Malheureusement, nous sommes dans une société où tout le monde est innocent, c’est notre juridiction. C’est fondamentalement faux: devant Dieu tout le monde est pécheur. C’est très important, car à partir de là on va se déployer différemment. Si tout le monde est innocent, seuls ceux sont qui se font attraper doivent subir une punition. Si tout le monde est pécheur, nous sommes invités à l’humilité, nous n’avons pas à nous précipiter pour condamner quelqu’un.

Des lignes directrices se dégagent-elles toutefois en matière de morale sexuelle, dans la Bible?

Par rapport à la sexualité, l’anthropologie biblique voit l’altérité entre homme et femme parce qu’ils ont une mission de procréation. Dans la Bible, on préconise cette altérité qui continue l’œuvre de la Création. Or, les relations de type homosexuelles n’entrent pas dans ce concept. Dans l’anthropologie biblique, on n’est pas sous le régime de la fidélité ou de l’amour, que l’on met aujourd’hui en avant. On ne peut pas non plus demander à la Bible de répondre à toutes les questions alors que ce n’est pas son but. Et d’ailleurs, la question homosexuelle est une toute petite question tant dans l’Ancien Testament que dans le Nouveau Testament.
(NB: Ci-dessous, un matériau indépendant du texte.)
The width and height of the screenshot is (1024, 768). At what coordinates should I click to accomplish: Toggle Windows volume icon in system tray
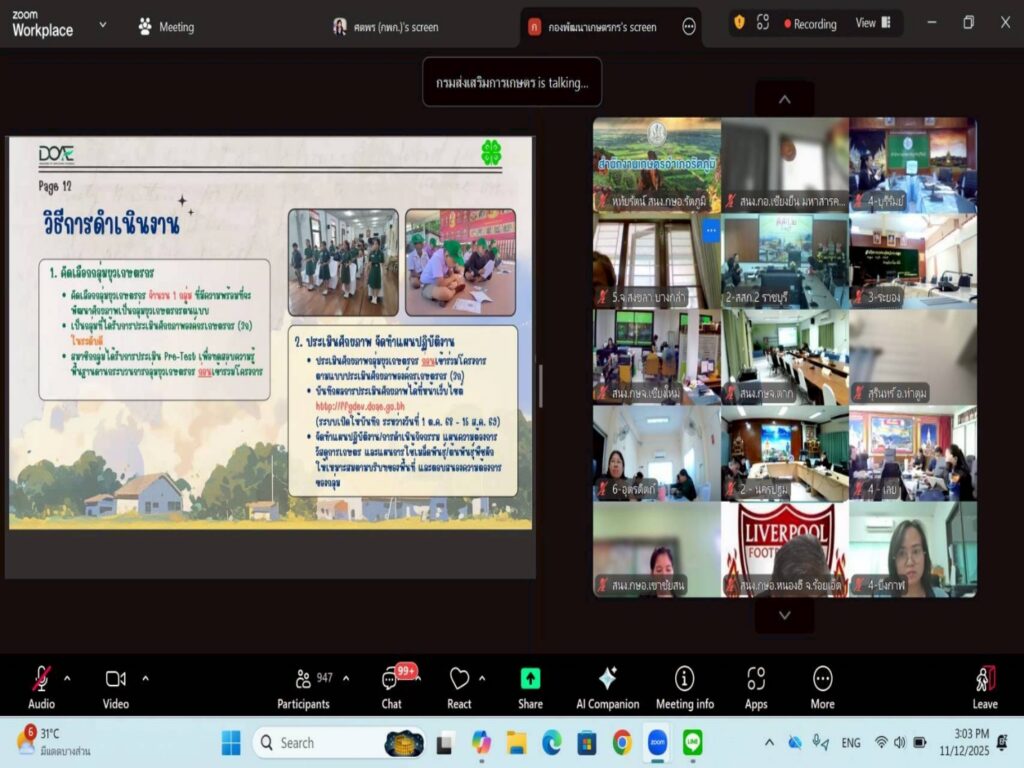(x=900, y=742)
Est-ce que votre démarche n’entre pas en tension avec le dogme protestant du retour aux Ecritures?

Oui, il faut revenir au Texte, mais à condition de bien le comprendre. Le texte qui dit «œil pour œil, dent pour dent» est biblique, mais «ne vous vengez pas» est biblique aussi. Donc revenir au Texte nécessite de prendre le texte dans son entièreté. Il faut voir en quoi les choses ont évolué. Est-ce que le point de départ d’une appréciation est toujours le même? Et s’il a changé comment l’adapter?

La seule chose que Jésus a recommandée c’est l’amour. «Aimez-vous les uns les autres.» Si l’on est chrétiens, c’est à partir de là que l’on devrait juger ce qui se passe. Et finalement comment se tenir devant Dieu si ce n’est comme simples pécheurs et d’accepter Sa grâce? Et ça, c’est le point de départ de l’appréciation protestante. Dieu fait grâce à tout le monde. Et si Dieu fait grâce à tout le monde, il ne nous appartient pas de dire à quelqu’un «mais toi tu es condamné.»

Je sais que c’est une question sensible et qu’il suffit qu’on dise quelque chose pour être qualifié de pro-ceci ou pro-cela. C’est un peu dommage. J’aimerais que ce genre de sujets de société, sensibles, soient traités dans un cadre interdisciplinaire. Il n’y a pas que les biblistes, pas que les théologiens, les philologues ou les philosophes qui ont un point de vue. Ça mériterait un colloque. Et même dans les médias et le débat public, pour traiter ce genre de choses, il faudrait inviter plusieurs personnes pour voir les éclaircissements divers de cette question.